If false, the service returns results with no censoring. Applies to US English transcription only.

Default is False.

Raises:
OSError

Valid only if mode is cmu.

If the output of pocketsphinx command results in an error.

References

[1]: https://ibm.com/watson/developercloud/speech-to-text/api/v1/

Else if mode is cmu, then _index_audio_cmu would be called:

save_indexed_audio(self, indexed_audio_file_abs_path)

Writes the corrected timestamps to a file. Timestamps are a python dictionary.

Parameters:
indexed_audio_file_abs_path : str
load_indexed_audio(self, indexed_audio_file_abs_path)
Parameters:
indexed_audio_file_abs_path : str
search_gen(self, query, audio_basename=None, case_sensitive=False, subsequence=False, supersequence=False, timing_error=0.0, anagram=False, missing_word_tolerance=0)

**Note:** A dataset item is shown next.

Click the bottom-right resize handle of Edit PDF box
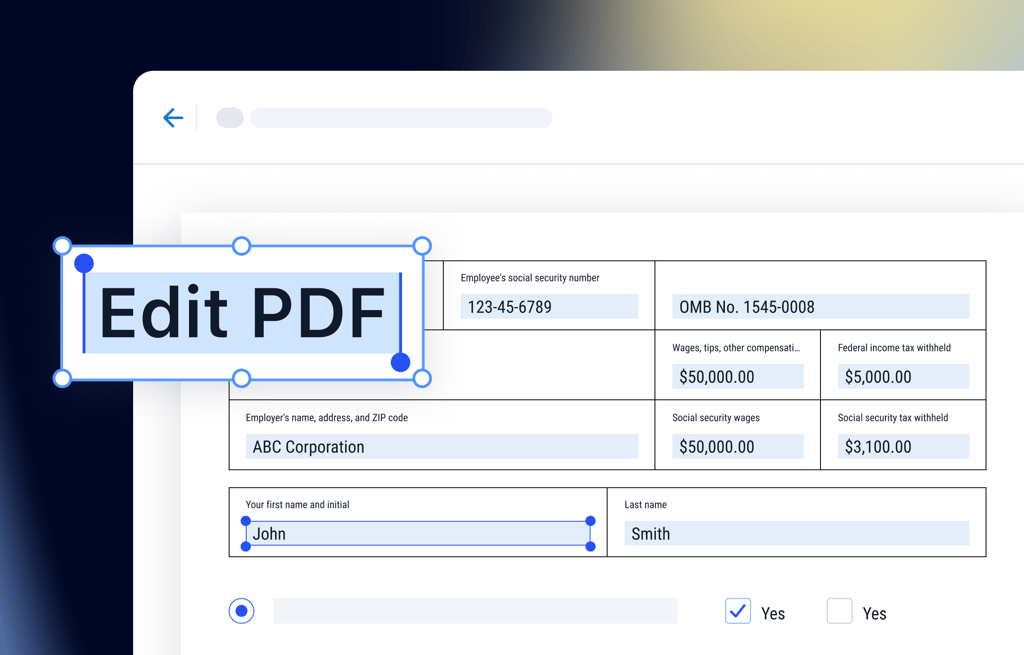 tap(422, 378)
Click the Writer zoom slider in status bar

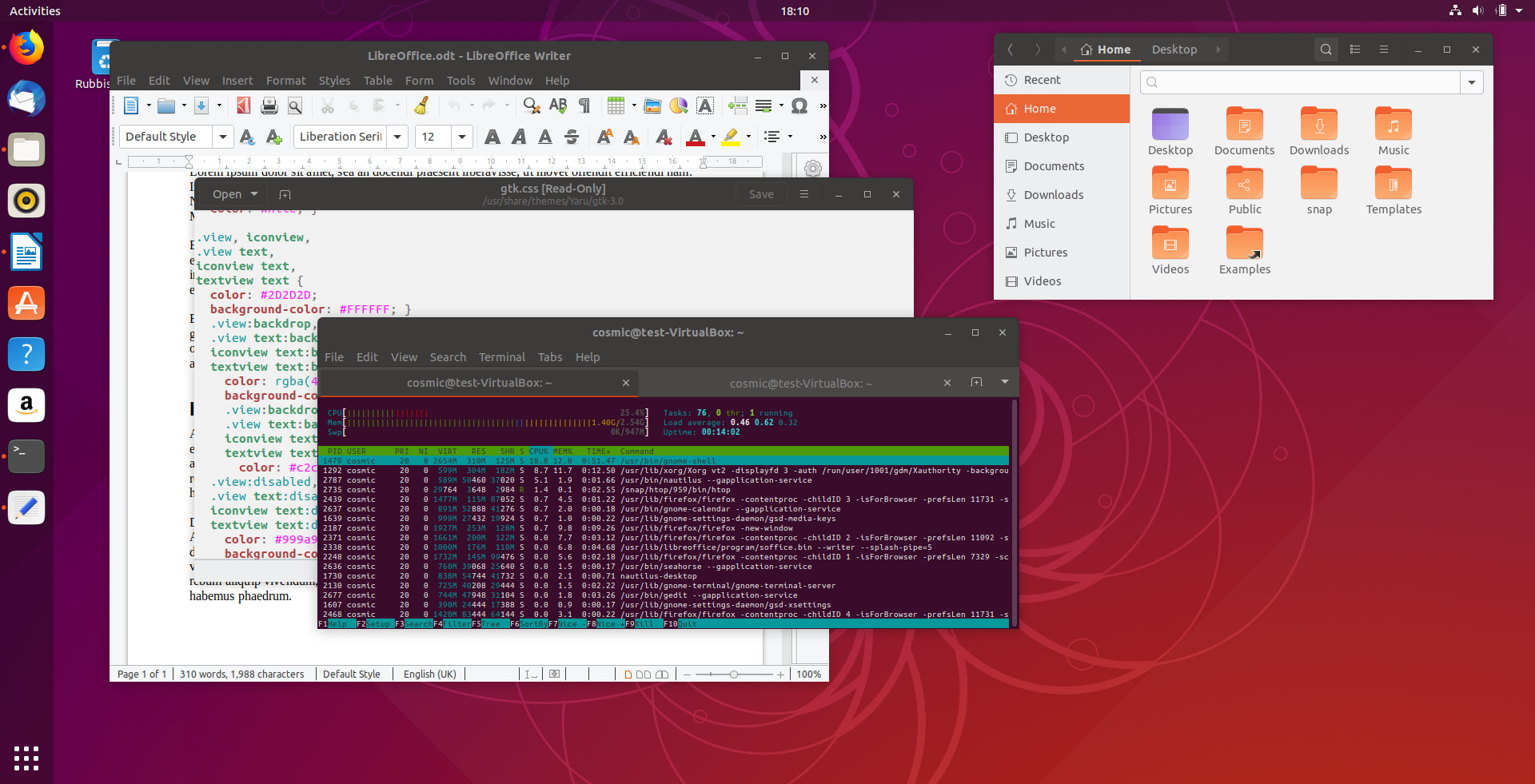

A generator that searches for the query within the audiofiles of the src_dir.

Parameters:
query : str

A string that’ll be searched. It’ll be splitted on spaces and then each word gets sequentially searched.

audio_basename : str, optional

Search only within the given audio_basename.

Default is None

case_sensitive : bool, optional

Default is False

subsequence : bool, optional

True if it’s not needed for the exact word be detected and larger strings that contain the given one are fine.

If the query is a sentences with multiple words, it’ll be considered for each word, not the whole sentence.

Default is False.

supersequence : bool, optional

True if it’s not needed for the exact word be detected and smaller strings that are contained within the given one are fine.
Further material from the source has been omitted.